Ask the experts
How are UTIs in Children Diagnosed and Treated?
Urinary tract infections, or UTIs, don’t just affect adults. As many as 8 in 100 girls and 2 in 100 boys get UTIs. Young children have a greater risk of developing kidney damage from a UTI than do older children or adults, even when treated with the right antibiotic therapy.
For younger children, symptoms may involve a fever, loss of appetite, fatigue or vomiting. Signs of an infection may include a strong-smelling or abnormally dark urine. Older children may complain of pain in the low stomach area or back. They may have pain when they urinate, or feel the need to urinate often.
Your child’s health care provider will diagnose a UTI through a urine sample and a urine culture. As with adults, UTIs in children are treated with antibiotics. For most UTIs, antibiotics are given by mouth, as a liquid or a pill. If your child is very ill, the antibiotic may be given as shots in your practitioner’s office or acute care setting. Your child’s health care provider will choose a drug that treats the bacteria most likely to be causing the problem.
In some cases, after the provider has received the results of the urine culture, often 24-48 hours later, he or she may change the antibiotic to one that works better against the type of bacteria found in your child’s urine.
To help fight the infection, encourage your child to drink plenty of fluids and not hold their urine. Your child may appear better after only a few doses of the antibiotic, but it’s important to take the medication for the full length of the prescription. If UTIs are not fully treated, they may return, or your child may get another infection.
Robert Mevorach, MD, is a pediatric urologist with Nemours Children’s Specialty Care in Pensacola, Florida.
How are Robotics Used in Pediatric Surgery?
If your child or a child that you care about needs surgery, you may have concerns. How will the child recover? How much pain will they have after surgery? The good news is robotic surgery may be an option.
Robotic surgery, sometimes called robot-assisted surgery, is performed using small tools attached to a robot’s arm. This type of surgery can enhance a surgeon’s natural abilities and skills. For example, robotic surgery allows for more range of motion than the human hand because the tools are smaller. Robotic surgery also allows the pediatric surgeon to be more precise.
The surgeon controls the robotic arm with a computer. But don’t worry, the surgeon is nearby. The surgeon sits at a computer station and directs the movements of the robot. During the procedure, the robot makes small cuts to insert tiny instruments for the procedure into the body.

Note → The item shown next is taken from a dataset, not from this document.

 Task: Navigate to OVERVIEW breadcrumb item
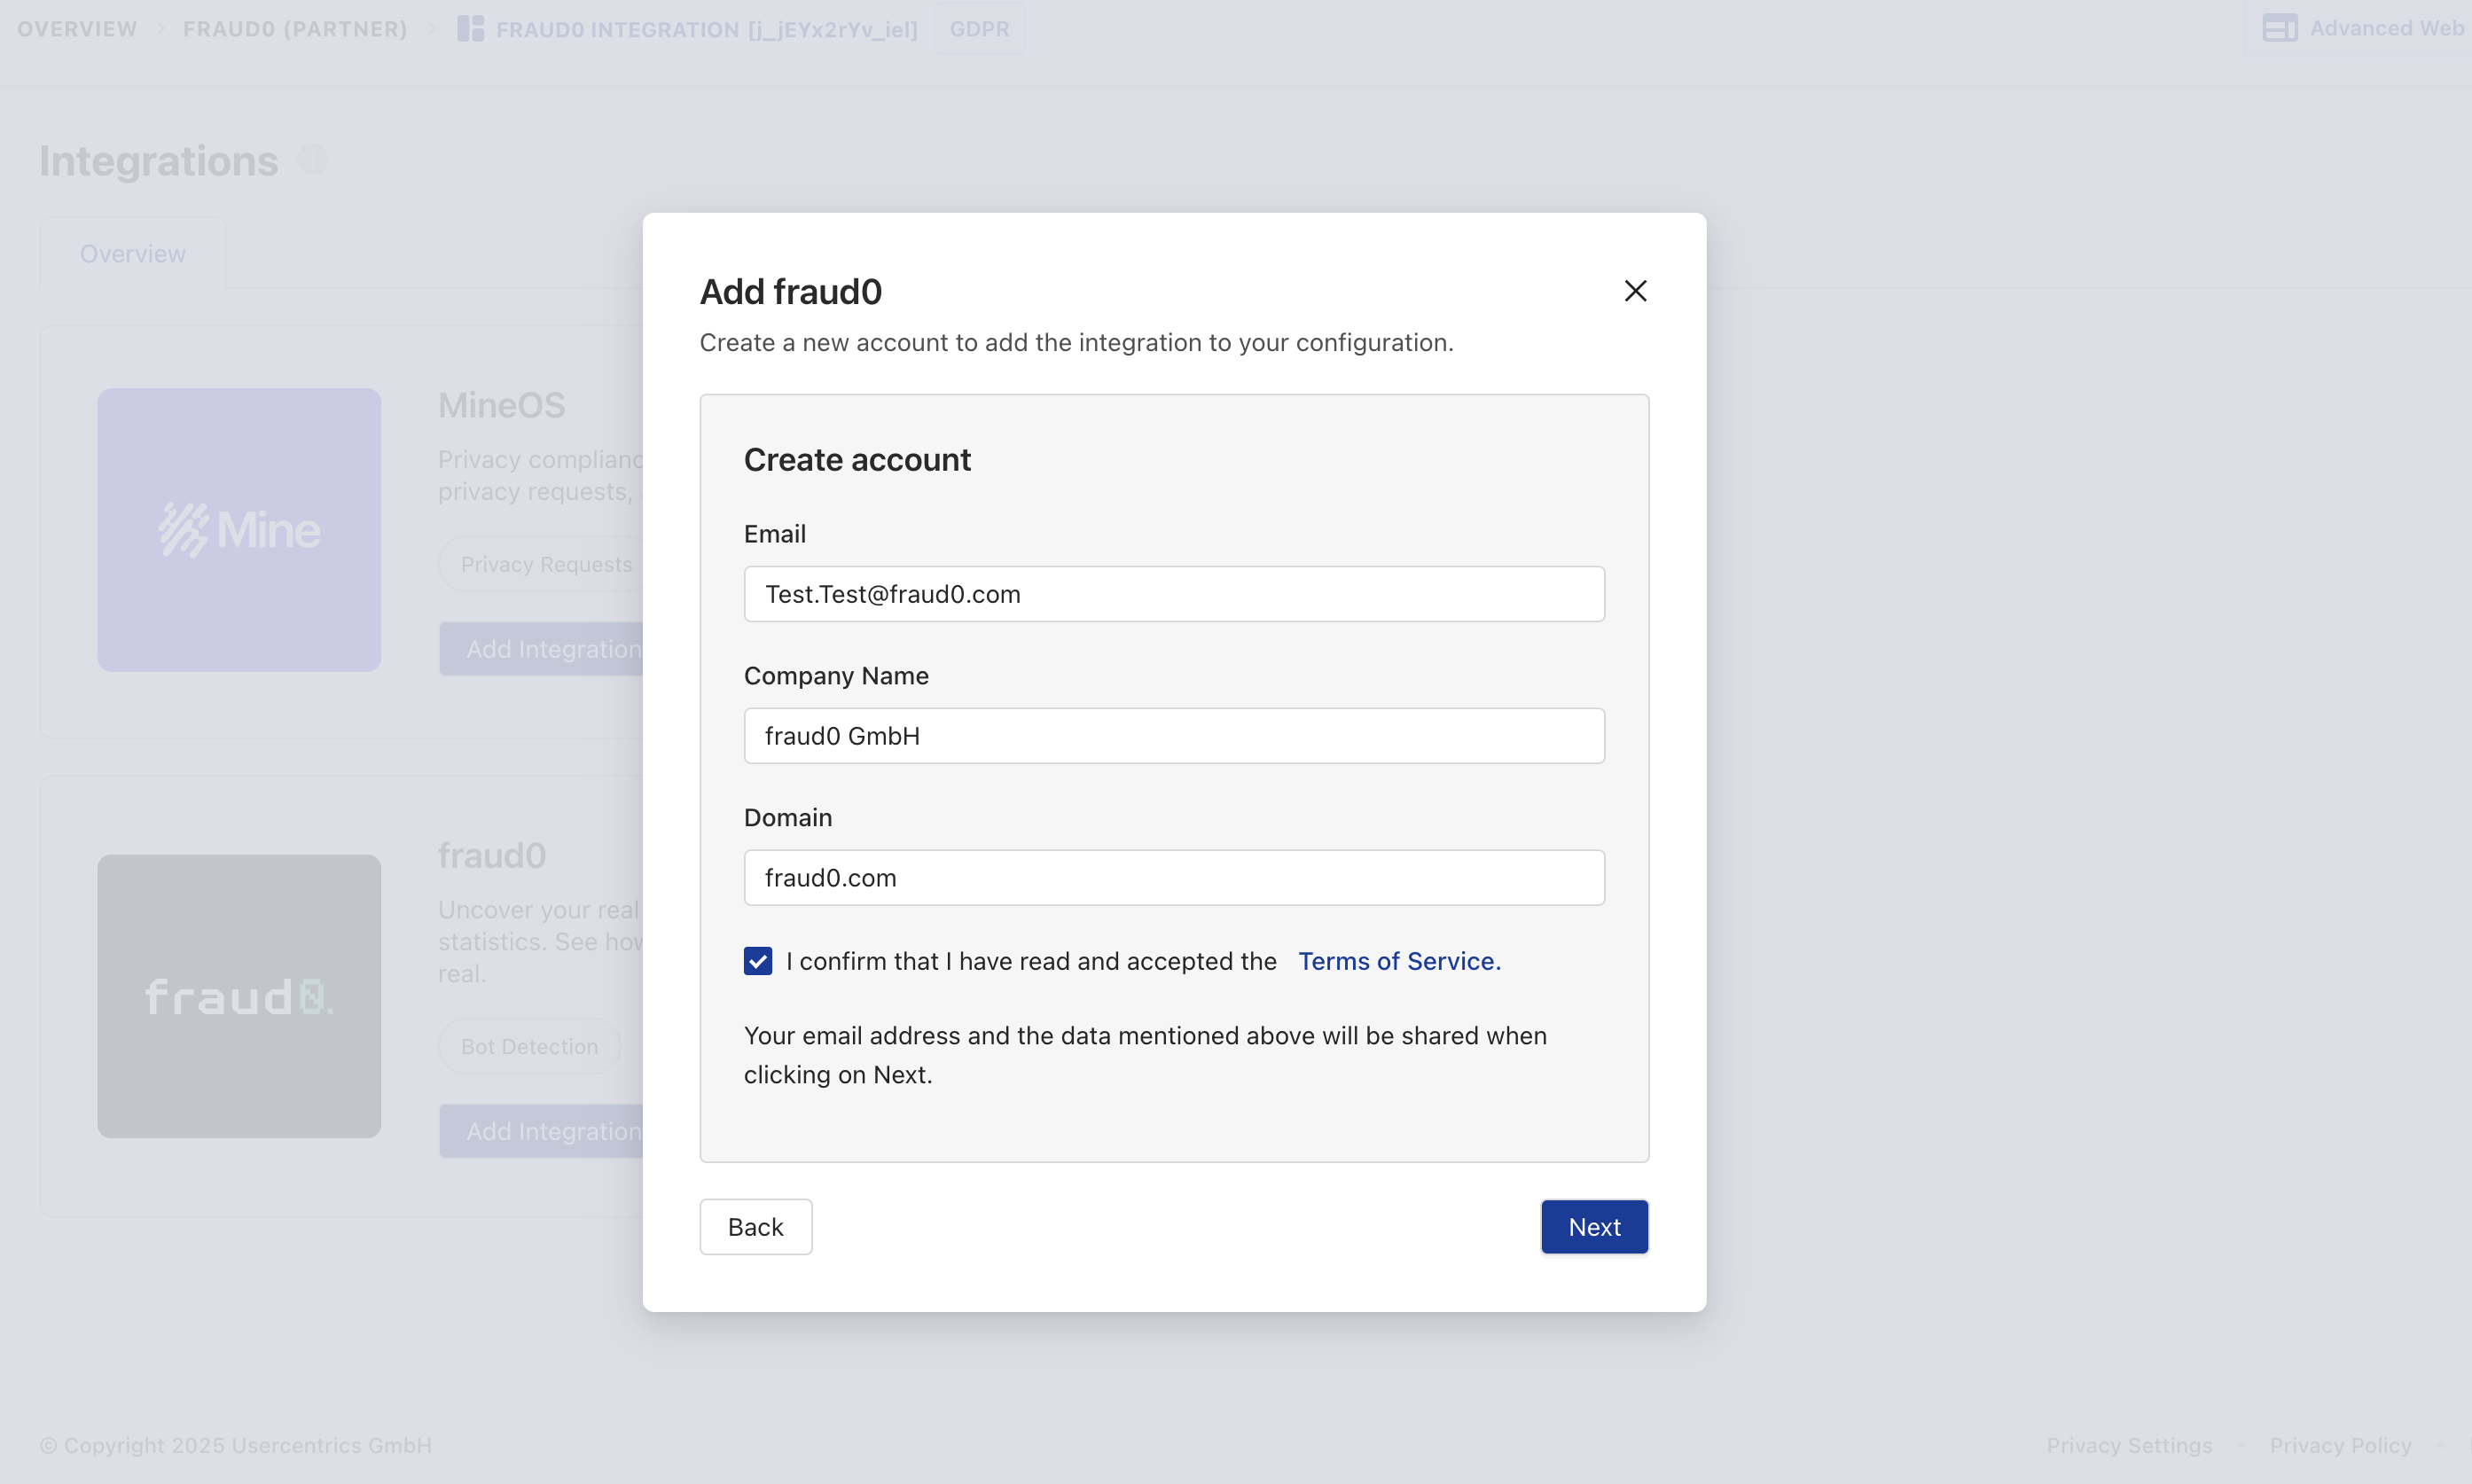coord(76,28)
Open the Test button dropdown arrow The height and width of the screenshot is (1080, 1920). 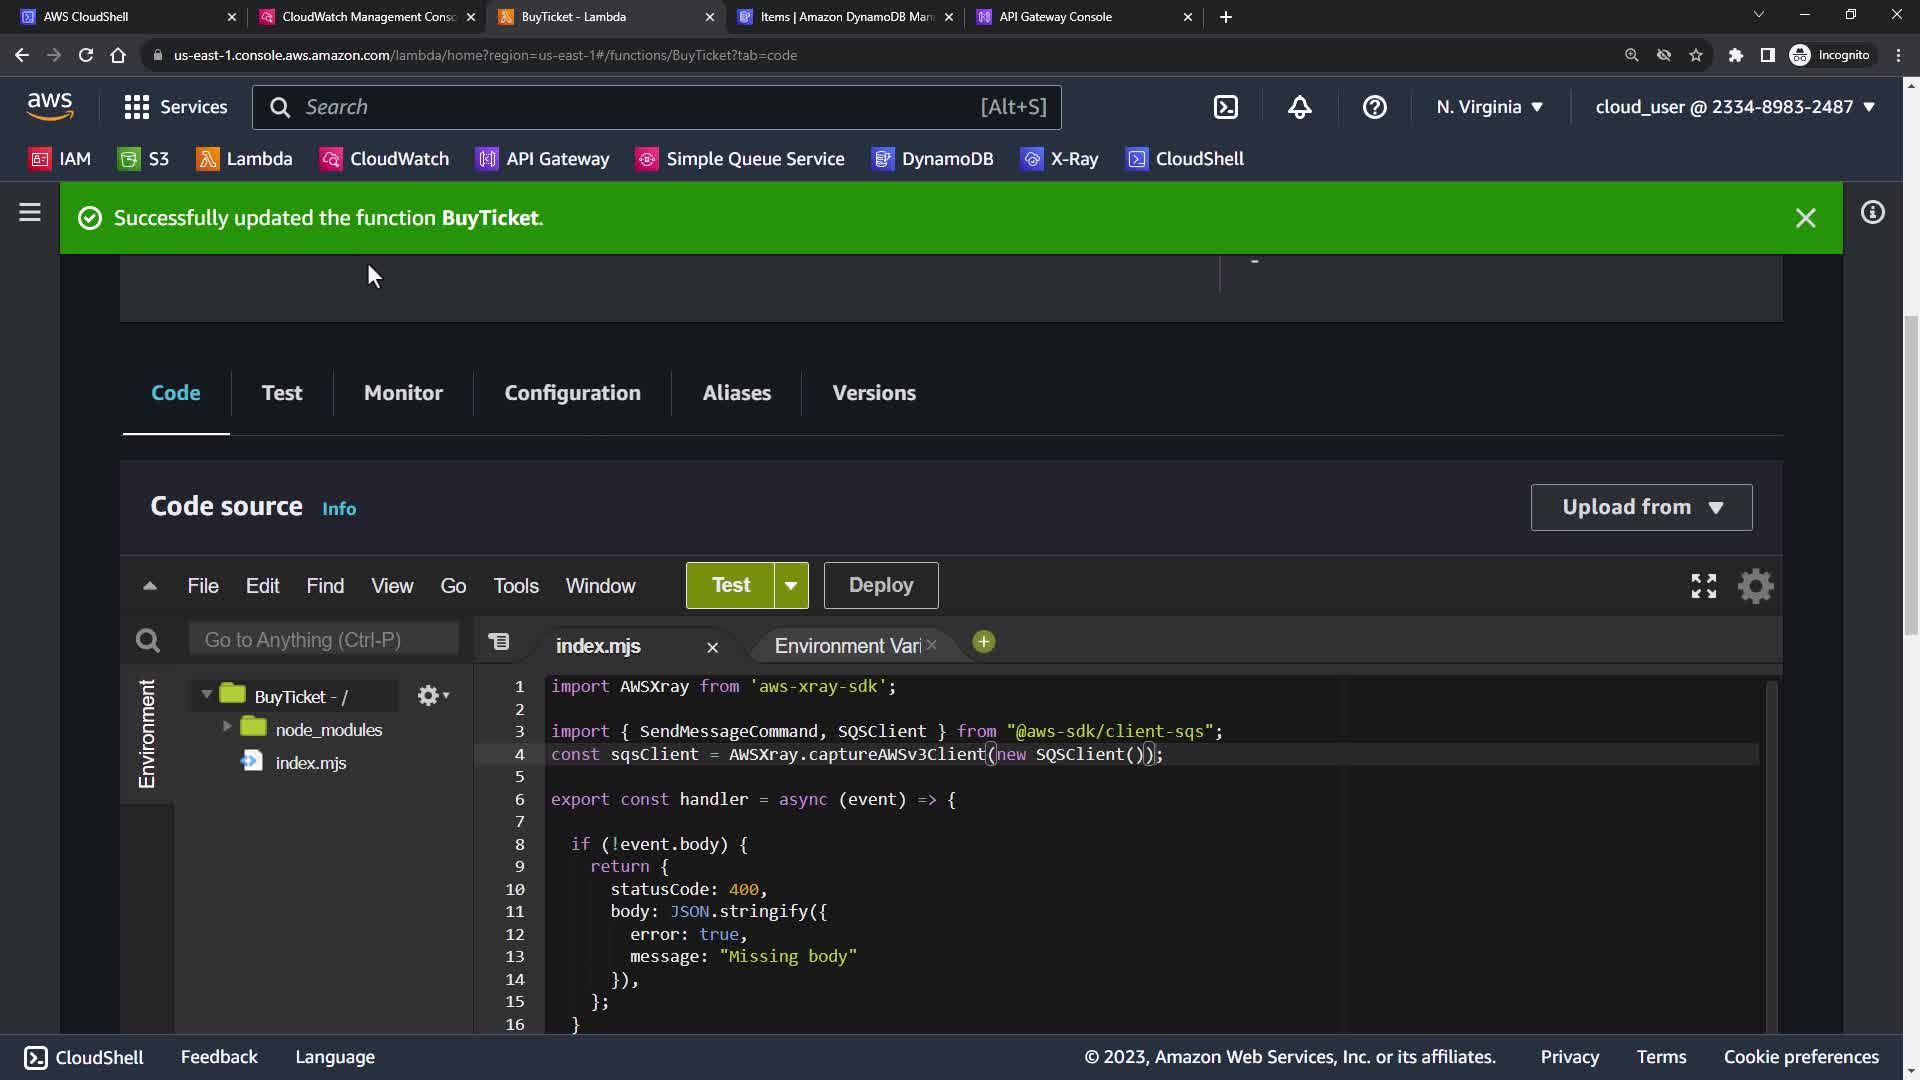(x=791, y=586)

The robot matches the doctor’s hand movements to perform the procedure using the small surgical tools.
To help the surgeon see clearly, a thin tube with a camera attached to the end of it (endoscope) allows the surgeon to view high definition images of the child’s body as the surgery is taking place. These images are magnified and in 3-D.
One benefit of robotic surgery is that it’s minimally invasive. As a result, the cuts are smaller and there is less bleeding. Robotic surgery is appealing for many families because the hospital stays are shorter and children have less scars.
If your child needs surgery, ask if robotic surgery is an option.
Stacy Tanaka, MD, is a pediatric urologist at Vanderbilt University Medical Center in Nashville, Tennessee.
When Should a Patient Consider Fertility Preservation Options?
Fertility preservation is the process of saving or protecting eggs, sperm or reproductive tissue. This is done so you can use them to have biological children in the future. Health conditions like cancer can affect a man or woman’s fertility.
If you will be treated for cancer or another health condition that can affect fertility, here are 3 things you should do:
- Talk to your doctors about your desire to have children biologically. Ask what can be done to preserve fertility before your treatments start.
- Know your options. For men, sperm banking, sperm extraction and protecting the testicles from radiation may be options. Sperm banking is when men freeze their sperm until they need them. For men who have trouble ejaculating or have limited sperm in their semen, sperm extraction may help. That’s when a health professional removes sperm from a part of the testicle to fertilize a woman’s egg in the short-term or to freeze them for a later time. Shielding the testicles during radiation treatments lower the likelihood that sperm will be damaged.
For women, options may include freezing eggs or embryos (eggs fertilized with sperm). Another option is gonadal shielding or covering the pelvic area with a shield to protect ovaries from radiation. Ovarian transposition may also be an option. This is when a doctor performs a minor surgery to move the ovaries and sometimes the fallopian tubes from the area that will receive radiation to an area that will not receive radiation. - Understand your insurance coverage for fertility preservation. If you do not have health insurance, ask about the costs associated with each fertility preservation option.
Mark Fallick, MD, is a urologist with New Jersey Urology in Vorhees, New Jersey.